Invasive mussels found in Pacific Northwest could cost taxpayers ‘hundreds of thousands of dollars’
An invasive Zebra mussel found Wednesday in the Pacific Northwest could cost taxpayers “hundreds of thousands of dollars” if it spreads.
The mussels, an invasive species from the Black Sea region, clump together and clog pipes and destroy parts of dams, according to the Washington Department of Fish and Wildlife.
The mussels’ spread would cause skyrocketing mitigation costs and hydroelectricity prices, said Allen Pleus, the aquatic invasive species unit manager for the department, at the department’s Friday news conference.
The cost will land mostly on the shoulders of small business owners, Native American reservations and low-income communities, he said.
The mollusks, originating in Eastern Europe and Central Asia, had previously been spotted in every United States region except the Pacific Northwest, he said. The Columbia River Basin is the last large river system in the continental U.S. free of the mussels, Pleus said.
“We have a very robust program to keep it that way,” Pleus said.
Thanks to that program and established protocols and lines of communication, Pleus said the department and nation were able to work quickly.
“This was an amazing response, the fastest response I’ve ever seen nationally for this type of situation,” Pleus said.
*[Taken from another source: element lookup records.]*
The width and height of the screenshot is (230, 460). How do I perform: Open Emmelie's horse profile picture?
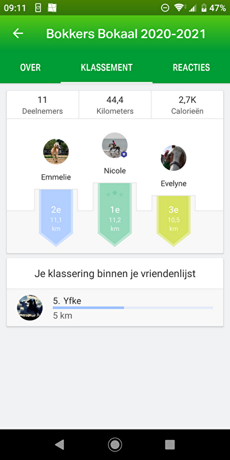point(56,152)
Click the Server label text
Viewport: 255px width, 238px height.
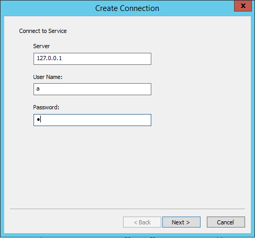[x=41, y=46]
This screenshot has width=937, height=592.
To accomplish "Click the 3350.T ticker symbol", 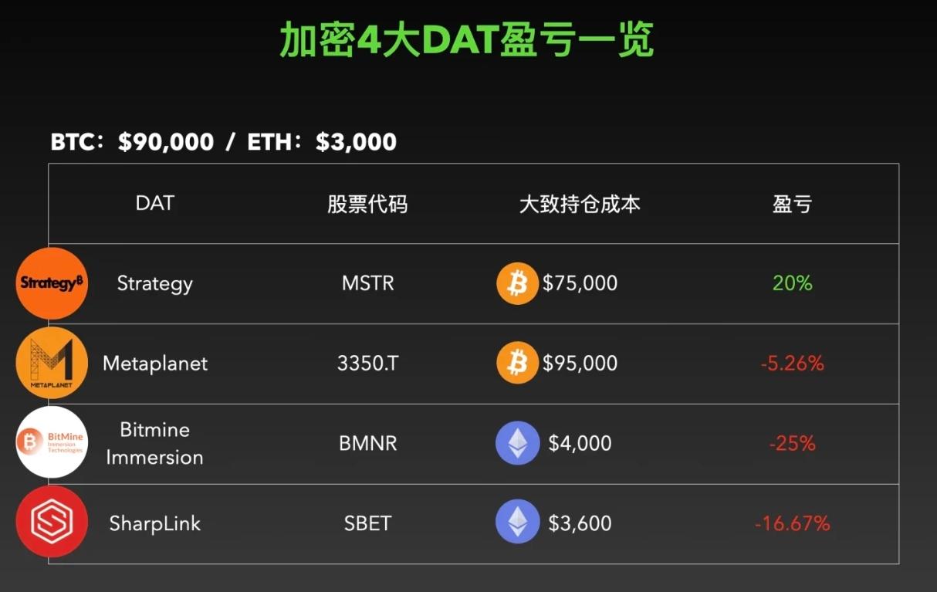I will (367, 364).
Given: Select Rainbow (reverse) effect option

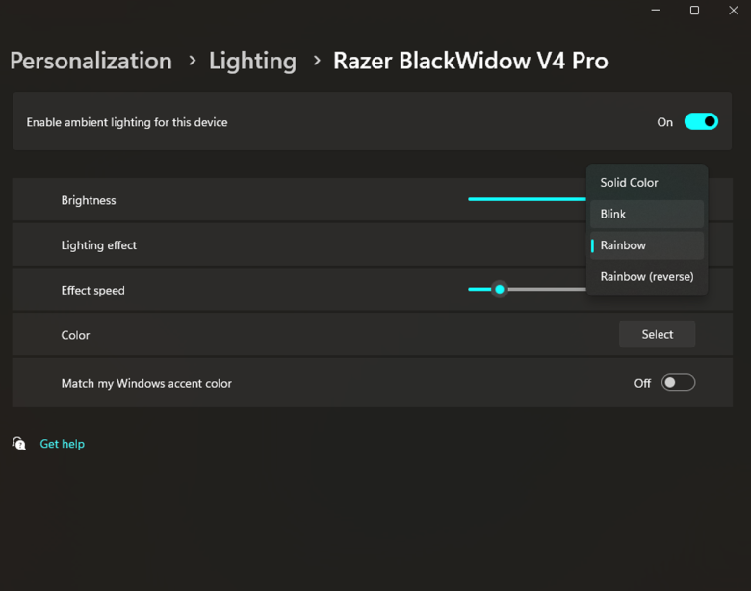Looking at the screenshot, I should tap(647, 277).
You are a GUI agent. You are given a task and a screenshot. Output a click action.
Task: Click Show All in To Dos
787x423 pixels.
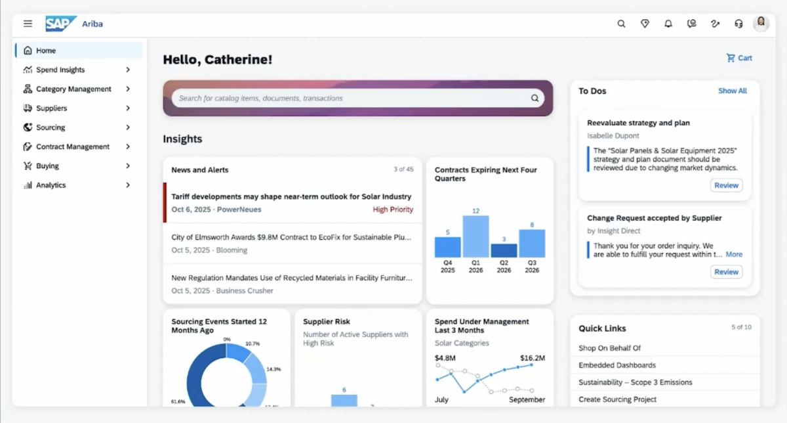coord(732,91)
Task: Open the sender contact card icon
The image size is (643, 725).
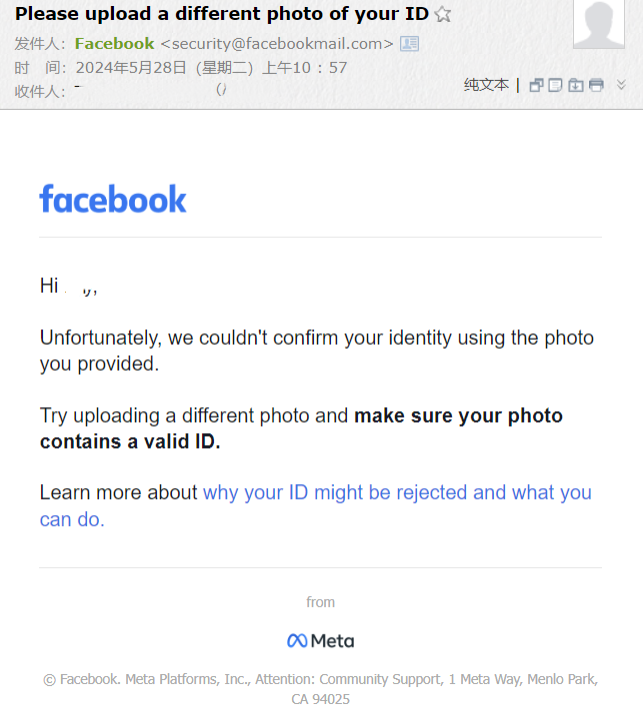Action: [x=409, y=44]
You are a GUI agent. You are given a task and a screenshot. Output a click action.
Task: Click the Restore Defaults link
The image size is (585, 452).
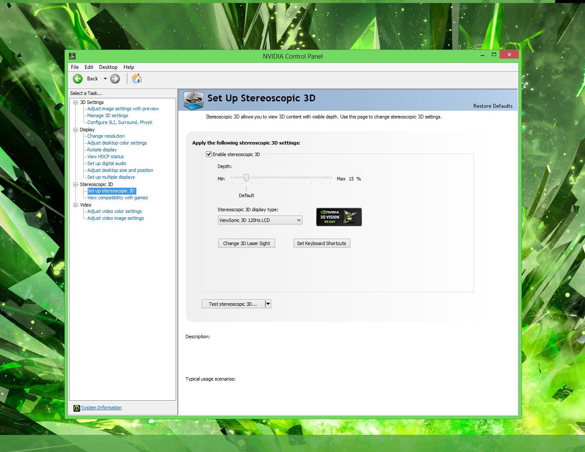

Within hours of the discovery of the mussel in a moss ball sold at a Coeur d’Alene Petco, the department had received reports of the mussels found in moss balls at pet stores in Montana, Oregon and Florida, said Capt. Eric Anderson, who heads the Washington Department of Fish and Wildlife enforcement program.
Petco held an emergency corporate-level meeting Wednesday morning and moved to pull all of the moss balls from their store shelves, Anderson said. These were then quarantined.
Authorities then traced the moss balls to a distributor in California that was sending out 100,000 moss balls every two weeks for some time, Anderson said.
As the Washington agency started working with departments in California, Florida and the United States Fish and Wildlife Service, they learned that the California distributor and two others in Florida were getting the moss balls, wild-caught in Ukraine, from a single distributor in Europe, Anderson said.
The department is hopeful the outbreak can be contained as the moss balls are intended for aquarium use, he said.
“We want people to be good aquarium owners,” Anderson said. “Do not let these go.”
People who have the moss balls should put them in a plastic bag and freeze them for at least 24 hours or boil them for at least one full minute before throwing them in the trash, according to a Washington Department of Fish and Wildlife news release.